Omong-omong, saya tidak ada pleasure mengkhotbahkan hal seperti ini. Ini bagian yang mengerikan, termasuk buat saya. Namun Allah Alkitab tidak cuma memberikan bagian penghakiman terhadap Nebukadnezar yang berakhir pada pertobatan, kasih anugerah, dsb., kita juga mendapati paralelnya dalam kisah penghakiman Balsyazar. Dengan demikian, kembali ke Alkitab berarti Saudara tidak ditutupi dari bagian-bagian seperti ini. Saudara, betapa ini satu poin yang kita sangat butuh untuk dengar, meski kita mungkin tidak mau mendengarnya. Saudara perlu sadar, tidak setiap khotbah berakhir dengan nada positif all the time, simply karena Alkitab tidak selalu seperti itu juga. Bagi Alkitab, baik positif ataupun negatif, baik berita anugerah maupun berita penghakiman, bisa Tuhan pakai untuk mendatangkan kehidupan. Bahkan saya mengatakan, perlu dua-duanya, tidak bisa cuma salah satu –tidak baik kalau seorang diri saja, paralelisme.
Terakhir, salah satu poin peringatan terhadap penghakiman yang kita bisa renungkan, yang pas untuk situasi kita hari ini adalah: sementara kita menghampiri meja Perjamuan Tuhan, ingat yang Paulus katakan dalam Surat Korintus, “Barangsiapa dengan cara yang tidak layak makan roti atau minum cawan Tuhan, ia berdosa terhadap tubuh dan darah Tuhan. Karena itu hendaklah tiap-tiap orang menguji dirinya sendiri dan baru sesudah itu ia makan roti dan minum dari cawan itu. Karena barangsiapa makan dan minum tanpa mengakui tubuh Tuhan, ia mendatangkan hukuman atas dirinya.” Tentu saja Paulus bicara mengenai hal yang terjadi dalam jemaat Korintus, namun sekali lagi –paralelisme–mungkinkah Paulus sedang bicara ini dengan mengingat hal yang terjadi dalam perjamuannya Belsyazar, siapa yang makan dan minum yang pada akhirnya mendatangkan hukuman?
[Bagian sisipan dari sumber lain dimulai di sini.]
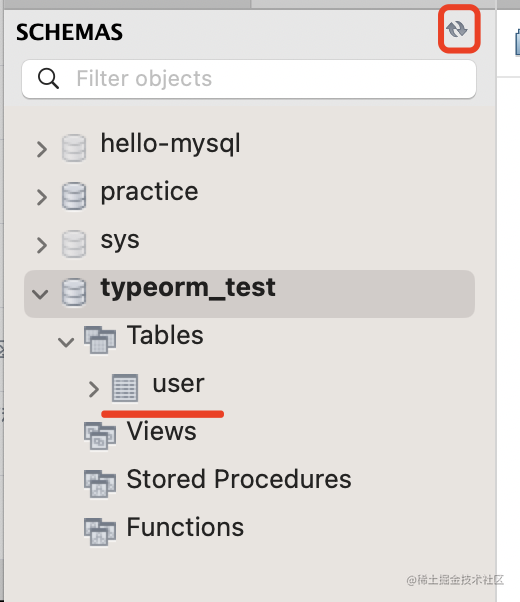The height and width of the screenshot is (602, 520).
Task: Select the hello-mysql database icon
Action: tap(74, 148)
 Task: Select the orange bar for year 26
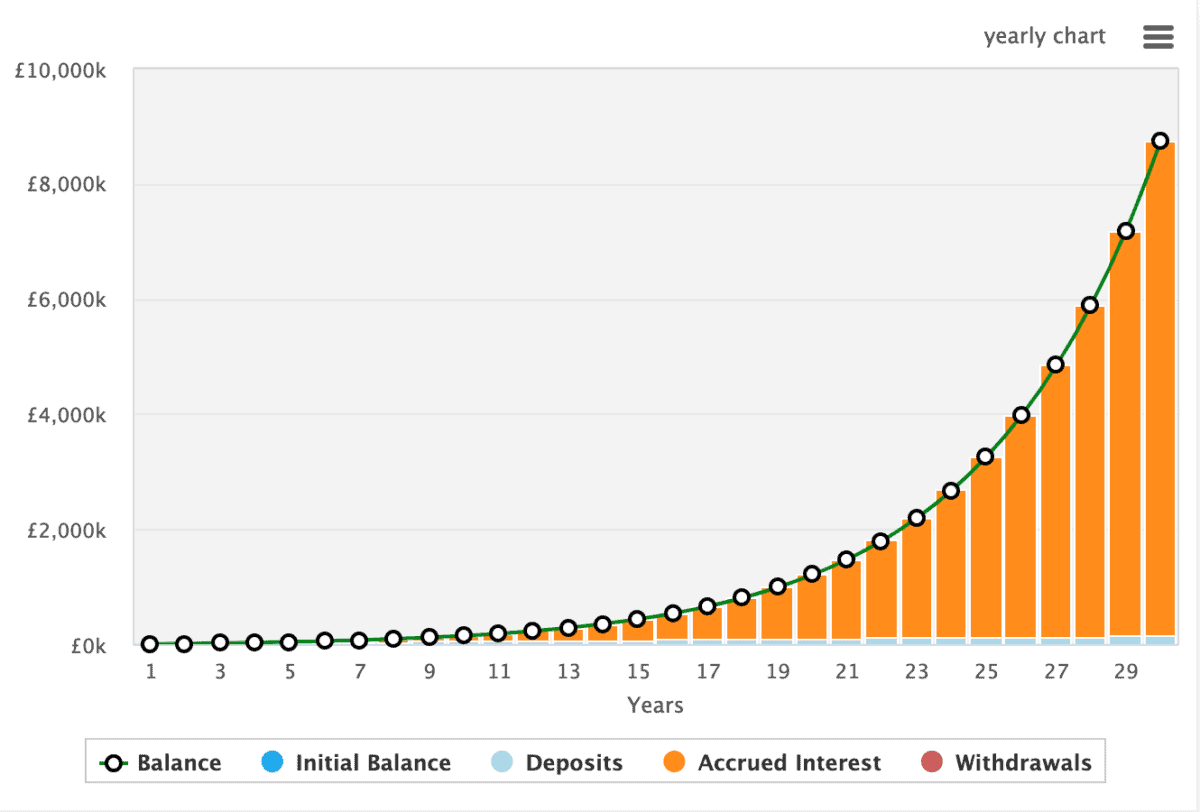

Kita jarang menghampiri meja Tuhan dengan perasaan takut seperti ini. Tentu saja kalau Saudara datang dengan ketakutan tok, itu bukan Kekrstenan; tapi sebaliknya juga sama, kalau Saudara selama ini datang hanya dengan perasaan lega, perasaan terangkat, saya rasa itu sama palsu dan sama berbahayanya, bahkan lebih berbahaya karena lebih menipu. Kiranya hari ini kita belajar menghayati Perjamuan Tuhan dengan hati yang bersyukur, karena sementara Belsyazar meninggikan diri di atas Allah dengan mengadakan perjamuan, Anak Allah justru menurunkan diri-Nya di tengah-tengah kita melalui Perjamuan-Nya. Fakta ini harusnya membuatmu bukan cuma bersyukur, tapi juga gemetar, karena yang di hadapan kita ini melambangkan bukan sekadar meja, kursi, gelas kopinya Tuhan, tapi melambangkan diri Anak-Nya sendiri yang diberikan bagimu. Betapa lebih lagi kita harusnya takut dan gentar di hadapan meja ini. Mari Saudara, kita hari ini belajar bersyukur dalam takut dan gentar.